Could AMD use these connectors to actually have 2 layers of chiplets for processing there?
instead of vcache two full processing cores one on top of the other?
Thermals would seem to prevent doing something like that. If I'm right, then stacking logic dies is only something you'd do in embedded processors that run at low clockspeeds for the sake of power-efficiency, but need extremely large amounts of compute (e.g. vision & AI for robotics).
it would be cool to see processing-in-memory applied here.
So much of what you describe sounds exactly like what Samsung and SK Hynix have been doing with their processing-enhanced memory products.
You can find details of SK Hynix' GDDR6-AiM at a link I left in the comments of this article:
You can see a rundown of Samsung's efforts in this area, here:
AMD can leverage FPGAs from its Xilinx acquisition and accelerate certain edge functions
Indeed, it would be an interesting application of FPGAs, though AMD would probably have to partner with a memory maker. The reason being that it's most efficient to put the processing in the memory dies, themselves. Putting it in the MCDs wouldn't save you much over simply integrating it directly into the GCD.
As a memory accelerator, FPGAs can learn common patterns in memory accesses and accelerate them, just like in networking.

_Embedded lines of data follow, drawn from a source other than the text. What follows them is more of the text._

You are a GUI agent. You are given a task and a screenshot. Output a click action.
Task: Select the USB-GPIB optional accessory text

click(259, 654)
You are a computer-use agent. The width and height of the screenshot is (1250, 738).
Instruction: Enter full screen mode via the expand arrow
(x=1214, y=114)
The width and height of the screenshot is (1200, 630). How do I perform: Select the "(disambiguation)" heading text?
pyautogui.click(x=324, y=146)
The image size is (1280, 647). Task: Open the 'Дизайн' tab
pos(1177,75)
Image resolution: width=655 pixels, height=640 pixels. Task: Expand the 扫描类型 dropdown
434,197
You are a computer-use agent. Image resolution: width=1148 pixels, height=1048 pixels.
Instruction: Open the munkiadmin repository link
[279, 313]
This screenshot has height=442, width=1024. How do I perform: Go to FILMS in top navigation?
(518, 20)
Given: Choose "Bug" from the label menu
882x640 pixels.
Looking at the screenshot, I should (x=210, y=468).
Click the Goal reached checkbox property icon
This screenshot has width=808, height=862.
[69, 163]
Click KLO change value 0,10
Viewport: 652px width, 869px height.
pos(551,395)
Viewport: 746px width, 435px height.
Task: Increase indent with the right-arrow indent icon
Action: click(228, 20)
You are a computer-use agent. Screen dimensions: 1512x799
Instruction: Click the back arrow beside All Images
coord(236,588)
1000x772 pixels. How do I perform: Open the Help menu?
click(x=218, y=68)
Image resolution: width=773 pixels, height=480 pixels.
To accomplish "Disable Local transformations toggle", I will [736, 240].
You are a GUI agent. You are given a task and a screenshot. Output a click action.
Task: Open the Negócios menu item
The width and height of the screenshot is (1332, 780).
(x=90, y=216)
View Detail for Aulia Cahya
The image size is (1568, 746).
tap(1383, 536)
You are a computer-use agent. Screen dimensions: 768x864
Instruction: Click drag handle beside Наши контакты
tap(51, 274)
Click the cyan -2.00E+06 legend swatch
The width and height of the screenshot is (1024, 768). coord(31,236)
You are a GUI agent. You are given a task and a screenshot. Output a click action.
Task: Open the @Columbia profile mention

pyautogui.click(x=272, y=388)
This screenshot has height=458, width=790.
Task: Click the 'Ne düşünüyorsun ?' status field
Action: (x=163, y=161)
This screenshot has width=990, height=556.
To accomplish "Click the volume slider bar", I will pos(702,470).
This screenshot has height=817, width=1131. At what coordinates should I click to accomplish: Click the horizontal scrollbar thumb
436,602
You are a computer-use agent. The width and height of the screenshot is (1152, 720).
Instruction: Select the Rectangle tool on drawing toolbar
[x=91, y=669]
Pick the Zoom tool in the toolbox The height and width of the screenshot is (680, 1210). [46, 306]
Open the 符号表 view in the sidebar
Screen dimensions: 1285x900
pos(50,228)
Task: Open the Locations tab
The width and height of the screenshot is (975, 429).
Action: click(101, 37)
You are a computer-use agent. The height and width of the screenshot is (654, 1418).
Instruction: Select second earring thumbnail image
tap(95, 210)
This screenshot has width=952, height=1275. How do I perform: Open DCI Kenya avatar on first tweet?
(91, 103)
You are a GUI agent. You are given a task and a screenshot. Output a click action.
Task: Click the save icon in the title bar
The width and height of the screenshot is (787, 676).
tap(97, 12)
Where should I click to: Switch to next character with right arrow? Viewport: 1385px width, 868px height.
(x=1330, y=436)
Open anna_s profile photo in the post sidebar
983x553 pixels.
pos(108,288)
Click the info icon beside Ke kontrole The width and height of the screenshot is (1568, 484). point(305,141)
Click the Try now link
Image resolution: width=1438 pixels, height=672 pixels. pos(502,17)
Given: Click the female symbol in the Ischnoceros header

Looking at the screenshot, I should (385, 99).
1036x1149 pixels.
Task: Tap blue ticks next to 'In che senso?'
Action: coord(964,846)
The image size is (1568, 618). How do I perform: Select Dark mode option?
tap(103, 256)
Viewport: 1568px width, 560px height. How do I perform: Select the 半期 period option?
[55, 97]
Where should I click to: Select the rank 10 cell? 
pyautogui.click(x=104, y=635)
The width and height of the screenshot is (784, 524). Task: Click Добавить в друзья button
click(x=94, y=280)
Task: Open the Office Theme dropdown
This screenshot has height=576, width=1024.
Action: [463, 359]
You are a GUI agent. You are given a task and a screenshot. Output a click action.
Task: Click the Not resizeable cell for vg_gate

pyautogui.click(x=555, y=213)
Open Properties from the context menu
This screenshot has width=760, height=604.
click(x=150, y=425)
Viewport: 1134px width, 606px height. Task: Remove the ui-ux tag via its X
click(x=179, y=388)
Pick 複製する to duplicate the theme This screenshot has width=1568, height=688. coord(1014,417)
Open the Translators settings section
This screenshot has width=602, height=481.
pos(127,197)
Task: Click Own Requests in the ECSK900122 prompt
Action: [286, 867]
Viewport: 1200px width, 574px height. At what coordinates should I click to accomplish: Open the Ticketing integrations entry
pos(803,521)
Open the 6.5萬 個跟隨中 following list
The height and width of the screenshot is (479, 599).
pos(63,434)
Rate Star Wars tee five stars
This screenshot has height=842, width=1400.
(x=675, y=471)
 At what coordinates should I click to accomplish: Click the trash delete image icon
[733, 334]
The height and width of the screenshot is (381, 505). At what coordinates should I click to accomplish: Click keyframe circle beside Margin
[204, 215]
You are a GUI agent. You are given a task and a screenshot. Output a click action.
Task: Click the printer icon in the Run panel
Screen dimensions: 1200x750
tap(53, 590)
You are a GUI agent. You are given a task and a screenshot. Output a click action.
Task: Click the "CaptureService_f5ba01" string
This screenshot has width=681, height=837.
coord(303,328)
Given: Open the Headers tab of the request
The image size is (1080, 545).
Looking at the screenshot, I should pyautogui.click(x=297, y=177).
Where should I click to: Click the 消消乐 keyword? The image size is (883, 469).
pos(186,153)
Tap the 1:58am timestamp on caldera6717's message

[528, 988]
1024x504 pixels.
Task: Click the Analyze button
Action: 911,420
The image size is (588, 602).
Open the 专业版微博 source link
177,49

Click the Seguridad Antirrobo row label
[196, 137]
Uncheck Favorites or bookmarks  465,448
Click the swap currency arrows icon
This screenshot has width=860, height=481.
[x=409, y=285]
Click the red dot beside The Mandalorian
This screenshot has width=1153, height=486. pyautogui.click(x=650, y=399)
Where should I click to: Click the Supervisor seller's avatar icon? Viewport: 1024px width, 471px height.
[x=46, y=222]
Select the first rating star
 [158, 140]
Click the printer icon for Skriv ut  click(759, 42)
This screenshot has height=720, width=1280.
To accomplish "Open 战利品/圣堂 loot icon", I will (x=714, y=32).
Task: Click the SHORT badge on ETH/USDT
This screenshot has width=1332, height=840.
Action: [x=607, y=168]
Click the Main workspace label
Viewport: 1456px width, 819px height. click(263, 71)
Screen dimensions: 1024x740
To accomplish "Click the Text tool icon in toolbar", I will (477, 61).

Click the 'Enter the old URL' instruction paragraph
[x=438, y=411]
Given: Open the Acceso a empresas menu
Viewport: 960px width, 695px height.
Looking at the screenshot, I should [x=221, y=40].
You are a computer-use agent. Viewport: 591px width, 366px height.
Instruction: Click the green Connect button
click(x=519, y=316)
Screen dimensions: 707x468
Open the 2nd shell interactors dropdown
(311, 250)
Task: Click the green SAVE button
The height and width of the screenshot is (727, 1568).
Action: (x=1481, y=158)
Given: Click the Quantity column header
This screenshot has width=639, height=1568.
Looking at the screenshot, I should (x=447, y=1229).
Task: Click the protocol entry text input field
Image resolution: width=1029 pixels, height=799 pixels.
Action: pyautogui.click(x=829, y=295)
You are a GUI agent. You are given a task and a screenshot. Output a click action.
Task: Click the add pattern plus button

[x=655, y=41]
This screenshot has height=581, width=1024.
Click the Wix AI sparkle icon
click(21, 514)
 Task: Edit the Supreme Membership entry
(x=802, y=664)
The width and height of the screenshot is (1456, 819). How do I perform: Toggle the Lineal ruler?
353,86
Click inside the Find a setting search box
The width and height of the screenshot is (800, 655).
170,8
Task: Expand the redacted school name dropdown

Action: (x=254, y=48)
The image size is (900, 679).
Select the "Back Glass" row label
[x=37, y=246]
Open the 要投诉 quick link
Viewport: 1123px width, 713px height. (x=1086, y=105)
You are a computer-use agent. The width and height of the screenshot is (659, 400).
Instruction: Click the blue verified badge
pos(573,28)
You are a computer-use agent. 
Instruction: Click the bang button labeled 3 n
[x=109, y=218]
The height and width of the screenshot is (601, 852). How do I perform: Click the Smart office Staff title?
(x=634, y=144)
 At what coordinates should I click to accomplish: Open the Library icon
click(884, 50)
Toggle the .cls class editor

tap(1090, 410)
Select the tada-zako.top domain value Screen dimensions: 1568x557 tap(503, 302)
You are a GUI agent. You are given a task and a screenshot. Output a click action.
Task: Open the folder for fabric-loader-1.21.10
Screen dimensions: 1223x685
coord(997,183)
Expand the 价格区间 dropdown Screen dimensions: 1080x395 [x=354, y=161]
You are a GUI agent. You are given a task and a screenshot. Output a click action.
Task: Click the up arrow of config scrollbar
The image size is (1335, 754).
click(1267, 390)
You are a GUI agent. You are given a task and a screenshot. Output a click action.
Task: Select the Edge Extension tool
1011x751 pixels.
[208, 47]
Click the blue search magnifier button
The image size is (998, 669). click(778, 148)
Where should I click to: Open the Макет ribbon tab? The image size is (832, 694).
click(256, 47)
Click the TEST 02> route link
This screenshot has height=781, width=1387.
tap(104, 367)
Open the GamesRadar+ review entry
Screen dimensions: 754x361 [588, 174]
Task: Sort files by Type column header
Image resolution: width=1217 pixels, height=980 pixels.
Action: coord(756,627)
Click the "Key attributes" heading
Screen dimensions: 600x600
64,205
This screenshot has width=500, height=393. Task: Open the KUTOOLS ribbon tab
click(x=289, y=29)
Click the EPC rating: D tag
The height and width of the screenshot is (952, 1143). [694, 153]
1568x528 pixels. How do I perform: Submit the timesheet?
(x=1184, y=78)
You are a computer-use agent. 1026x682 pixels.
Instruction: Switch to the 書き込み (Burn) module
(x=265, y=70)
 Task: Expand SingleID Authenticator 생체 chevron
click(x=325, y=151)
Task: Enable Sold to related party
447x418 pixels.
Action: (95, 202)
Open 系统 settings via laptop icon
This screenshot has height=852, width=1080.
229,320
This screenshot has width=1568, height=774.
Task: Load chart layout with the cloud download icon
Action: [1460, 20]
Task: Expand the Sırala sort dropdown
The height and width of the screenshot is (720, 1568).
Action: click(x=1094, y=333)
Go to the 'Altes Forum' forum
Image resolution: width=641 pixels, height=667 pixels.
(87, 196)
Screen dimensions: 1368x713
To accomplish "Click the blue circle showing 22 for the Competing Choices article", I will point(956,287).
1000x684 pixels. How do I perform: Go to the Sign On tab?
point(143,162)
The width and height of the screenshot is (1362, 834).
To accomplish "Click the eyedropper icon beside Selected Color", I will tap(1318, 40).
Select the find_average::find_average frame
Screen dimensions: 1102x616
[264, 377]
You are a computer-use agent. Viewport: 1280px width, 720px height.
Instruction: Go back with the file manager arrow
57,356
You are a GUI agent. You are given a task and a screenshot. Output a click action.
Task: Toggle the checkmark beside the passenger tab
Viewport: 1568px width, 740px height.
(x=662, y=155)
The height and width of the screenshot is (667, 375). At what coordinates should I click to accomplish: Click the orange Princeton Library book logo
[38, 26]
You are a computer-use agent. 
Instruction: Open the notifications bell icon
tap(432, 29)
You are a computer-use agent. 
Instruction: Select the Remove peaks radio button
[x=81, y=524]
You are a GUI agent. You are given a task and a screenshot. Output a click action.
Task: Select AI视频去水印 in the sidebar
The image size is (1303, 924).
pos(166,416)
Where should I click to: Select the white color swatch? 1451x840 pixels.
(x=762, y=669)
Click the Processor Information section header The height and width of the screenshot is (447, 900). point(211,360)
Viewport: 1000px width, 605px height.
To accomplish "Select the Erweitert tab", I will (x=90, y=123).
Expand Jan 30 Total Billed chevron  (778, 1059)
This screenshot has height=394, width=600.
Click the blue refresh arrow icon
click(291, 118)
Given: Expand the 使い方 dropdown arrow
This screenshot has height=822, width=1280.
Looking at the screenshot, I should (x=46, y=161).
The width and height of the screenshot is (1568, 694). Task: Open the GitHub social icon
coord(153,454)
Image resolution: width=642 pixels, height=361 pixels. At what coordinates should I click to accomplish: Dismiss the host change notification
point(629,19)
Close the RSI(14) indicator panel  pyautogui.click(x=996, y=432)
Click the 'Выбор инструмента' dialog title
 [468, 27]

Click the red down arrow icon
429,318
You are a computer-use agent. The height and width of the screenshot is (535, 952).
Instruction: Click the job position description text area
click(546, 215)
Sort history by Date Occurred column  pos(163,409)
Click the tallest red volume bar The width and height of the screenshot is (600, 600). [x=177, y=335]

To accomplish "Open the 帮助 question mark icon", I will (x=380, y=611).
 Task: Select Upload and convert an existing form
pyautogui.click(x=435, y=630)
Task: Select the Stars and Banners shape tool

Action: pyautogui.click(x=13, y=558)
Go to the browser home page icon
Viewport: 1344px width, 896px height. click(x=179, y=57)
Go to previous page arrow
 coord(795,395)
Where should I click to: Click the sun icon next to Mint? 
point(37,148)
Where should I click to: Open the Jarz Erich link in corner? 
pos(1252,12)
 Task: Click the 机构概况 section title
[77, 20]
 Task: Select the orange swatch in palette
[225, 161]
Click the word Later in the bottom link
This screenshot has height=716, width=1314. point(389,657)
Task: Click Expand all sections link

Exactly where are FPGAs being used to learn memory access patterns, in networking? I'm skeptical of this claim for several reasons, not least of which being that FPGAs take a long time to reconfigure -
many orders of magnitude longer than how quickly memory access patterns can change. Also, a high-performance memory controller is something you'd typically want to hard-wire, in order to keep its power, thermals, and area under control.